◆ **TEXTAUSSCHNITT**:
━━━━━━━━

"Hainfeld ist aktueller denn je"#
125 Jahre Sozialdemokratie und 80 Jahre Bürgerkrieg #
Mit freundlicher Genehmigung übernommen aus der Wiener Zeitung (Freitag, 10. Jänner 2014)
Von
Wolfgang Zaunbauer
Historiker Rathkolb: Programm nach 125 Jahren durch Krise wieder aktuell.#
Wien. Als Victor Adler 1893 zurückblickte, zeichnete er ein wenig schmeichelhaftes Bild der Sozialdemokratie in der Habsburger Monarchie: "Die Radikalen erschienen den Gemäßigten als Räuberbande, die Gemäßigten wurden von den Radikalen als Ordnungssozialisten, Wassersuppler, Polizeisozialisten verhöhnt." Zwar wurde schon 1874 in Neudörfl die Sozialdemokratische Arbeiterpartei Österreichs gegründet (obwohl der burgenländische Ort im ungarischen Teil der Doppelmonarchie lag), allerdings sollte es noch fast 15 Jahre dauern, ehe Adler die verschiedenen ideologischen Strömungen der Arbeiterbewegung in der Sozialdemokratischen Arbeiterpartei Österreichs vereinigen konnte. Am 31. Dezember 1888 und 1. Jänner 1889 fand im niederösterreichischen Hainfeld der sogenannte Einigungsparteitag statt. Morgen, Samstag, gedenkt die SPÖ mit einem Festakt ihres 125-jährigen Bestehens.
Thesen zur Zukunft der Sozialdemokratie#
Dazu kehren die Genossen ins Mostviertel zurück. Ab zehn Uhr beginnen die Feierlichkeiten mit Diskussionen und Gesprächsrunden zu Vergangenheit und Zukunft der Sozialdemokratie, ehe um 12.45 Uhr der eigentliche Festakt im Gemeindezentrum Hainfeld beginnt. Die Festrede hält Bundeskanzler und SPÖ-Chef Werner Faymann höchstselbst. Die Schauspieler Erika Pluhar und Frank Hoffmann werden historische Texte vortragen und der Philosoph Konrad Paul Liessmann Thesen zur Zukunft der Sozialdemokratie präsentieren.

━━━━━━━━

◆ **VORLIEGENDE DATEN**:

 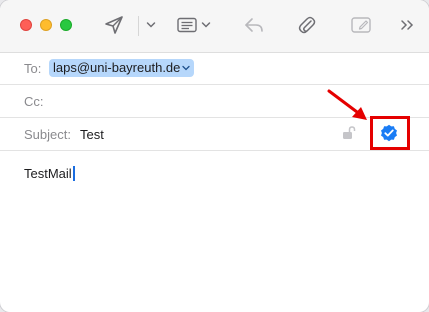 What do you see at coordinates (74, 174) in the screenshot?
I see `text-cursor` at bounding box center [74, 174].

━━━━━━━━

◆ **AUFGABE**: Bitte nenne den Ort, an dem laut dem Textausschnitt der Einigungsparteitag stattfand. Die Daten stehen in keinem Zusammenhang mit dem Textausschnitt.

◆ **ANTWORT**: Der Einigungsparteitag fand im niederösterreichischen Hainfeld statt.